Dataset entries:
────────────────

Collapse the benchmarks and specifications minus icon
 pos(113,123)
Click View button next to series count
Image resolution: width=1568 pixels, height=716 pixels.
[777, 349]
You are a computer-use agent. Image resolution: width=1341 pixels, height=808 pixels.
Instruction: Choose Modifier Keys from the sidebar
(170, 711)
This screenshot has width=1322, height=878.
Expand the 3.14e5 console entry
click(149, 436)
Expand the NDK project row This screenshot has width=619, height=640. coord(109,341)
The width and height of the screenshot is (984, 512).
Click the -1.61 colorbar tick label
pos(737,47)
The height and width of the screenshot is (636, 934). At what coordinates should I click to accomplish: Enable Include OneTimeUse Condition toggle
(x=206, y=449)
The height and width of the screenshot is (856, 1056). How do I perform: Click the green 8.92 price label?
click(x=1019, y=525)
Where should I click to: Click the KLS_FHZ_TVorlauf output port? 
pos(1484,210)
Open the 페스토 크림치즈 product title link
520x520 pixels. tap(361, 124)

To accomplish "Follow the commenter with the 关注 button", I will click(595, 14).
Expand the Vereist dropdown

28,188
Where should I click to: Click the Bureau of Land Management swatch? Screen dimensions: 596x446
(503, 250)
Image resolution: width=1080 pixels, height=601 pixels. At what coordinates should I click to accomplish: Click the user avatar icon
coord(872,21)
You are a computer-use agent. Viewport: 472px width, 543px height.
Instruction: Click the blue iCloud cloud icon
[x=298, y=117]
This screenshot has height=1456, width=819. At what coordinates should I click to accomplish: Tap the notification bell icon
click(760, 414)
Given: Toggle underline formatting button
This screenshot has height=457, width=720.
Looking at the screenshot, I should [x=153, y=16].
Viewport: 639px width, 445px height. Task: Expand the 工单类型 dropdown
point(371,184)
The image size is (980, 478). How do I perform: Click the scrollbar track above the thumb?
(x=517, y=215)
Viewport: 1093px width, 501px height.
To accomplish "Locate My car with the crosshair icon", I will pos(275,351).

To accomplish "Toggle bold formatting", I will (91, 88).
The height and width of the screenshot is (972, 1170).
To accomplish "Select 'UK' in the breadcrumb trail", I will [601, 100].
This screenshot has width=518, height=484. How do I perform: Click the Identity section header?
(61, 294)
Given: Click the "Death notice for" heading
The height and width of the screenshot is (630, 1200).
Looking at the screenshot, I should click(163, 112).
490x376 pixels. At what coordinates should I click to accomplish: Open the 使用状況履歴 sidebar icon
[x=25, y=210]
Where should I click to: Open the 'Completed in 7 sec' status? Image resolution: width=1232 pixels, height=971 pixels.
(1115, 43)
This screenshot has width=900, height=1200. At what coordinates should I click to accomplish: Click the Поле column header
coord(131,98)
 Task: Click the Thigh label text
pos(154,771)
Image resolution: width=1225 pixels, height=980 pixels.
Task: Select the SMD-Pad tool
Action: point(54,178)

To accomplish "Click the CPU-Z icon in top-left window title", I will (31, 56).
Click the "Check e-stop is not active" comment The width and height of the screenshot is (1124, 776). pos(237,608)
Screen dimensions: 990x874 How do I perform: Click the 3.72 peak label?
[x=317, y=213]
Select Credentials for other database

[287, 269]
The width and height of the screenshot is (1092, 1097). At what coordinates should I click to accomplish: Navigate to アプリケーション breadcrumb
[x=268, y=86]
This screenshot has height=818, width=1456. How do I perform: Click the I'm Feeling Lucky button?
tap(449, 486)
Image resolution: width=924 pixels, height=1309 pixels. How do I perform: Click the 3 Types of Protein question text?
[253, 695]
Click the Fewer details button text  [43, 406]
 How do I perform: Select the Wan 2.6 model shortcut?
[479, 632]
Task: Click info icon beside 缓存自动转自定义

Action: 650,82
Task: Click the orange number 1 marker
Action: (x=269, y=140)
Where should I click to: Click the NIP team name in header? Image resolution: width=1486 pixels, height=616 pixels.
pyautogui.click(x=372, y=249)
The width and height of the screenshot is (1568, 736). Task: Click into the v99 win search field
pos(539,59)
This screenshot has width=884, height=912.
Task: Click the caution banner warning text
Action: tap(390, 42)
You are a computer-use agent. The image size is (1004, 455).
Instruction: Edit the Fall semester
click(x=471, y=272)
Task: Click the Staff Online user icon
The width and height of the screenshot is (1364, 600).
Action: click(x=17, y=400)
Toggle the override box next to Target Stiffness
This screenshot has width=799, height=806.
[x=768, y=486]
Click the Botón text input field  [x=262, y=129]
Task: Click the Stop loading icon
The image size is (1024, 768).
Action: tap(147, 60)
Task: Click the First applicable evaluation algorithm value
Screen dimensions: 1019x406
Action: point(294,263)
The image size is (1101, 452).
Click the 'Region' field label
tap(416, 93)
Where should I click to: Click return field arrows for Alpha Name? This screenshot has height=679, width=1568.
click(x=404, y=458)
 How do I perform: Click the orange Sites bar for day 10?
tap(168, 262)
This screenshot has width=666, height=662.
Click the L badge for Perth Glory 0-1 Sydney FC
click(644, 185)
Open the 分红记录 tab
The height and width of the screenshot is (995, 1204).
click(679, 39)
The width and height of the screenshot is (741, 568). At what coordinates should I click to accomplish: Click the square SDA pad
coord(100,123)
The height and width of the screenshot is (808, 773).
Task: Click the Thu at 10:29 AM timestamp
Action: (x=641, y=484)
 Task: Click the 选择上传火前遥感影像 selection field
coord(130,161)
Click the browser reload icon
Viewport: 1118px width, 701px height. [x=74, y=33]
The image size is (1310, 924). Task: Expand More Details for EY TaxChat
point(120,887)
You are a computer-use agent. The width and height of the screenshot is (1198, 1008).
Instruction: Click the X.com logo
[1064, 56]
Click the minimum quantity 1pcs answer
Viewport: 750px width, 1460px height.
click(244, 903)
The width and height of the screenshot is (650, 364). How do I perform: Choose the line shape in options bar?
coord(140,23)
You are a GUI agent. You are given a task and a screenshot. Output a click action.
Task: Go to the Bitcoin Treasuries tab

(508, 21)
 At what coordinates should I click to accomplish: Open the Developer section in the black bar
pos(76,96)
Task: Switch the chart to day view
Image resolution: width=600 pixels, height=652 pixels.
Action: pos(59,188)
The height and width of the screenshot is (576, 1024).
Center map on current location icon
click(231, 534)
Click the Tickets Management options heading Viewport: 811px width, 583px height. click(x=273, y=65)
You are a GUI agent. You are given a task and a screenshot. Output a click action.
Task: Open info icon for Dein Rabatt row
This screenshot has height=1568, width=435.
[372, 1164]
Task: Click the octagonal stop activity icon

────────────────

#### [ASSIGNMENT]
Repeat exactly the lines from the line containing "Task: Open info icon for Dein Rabatt row" through the last line of the records above, including both, and nothing else.

#### [EXERCISE RESPONSE]
Task: Open info icon for Dein Rabatt row
This screenshot has height=1568, width=435.
[372, 1164]
Task: Click the octagonal stop activity icon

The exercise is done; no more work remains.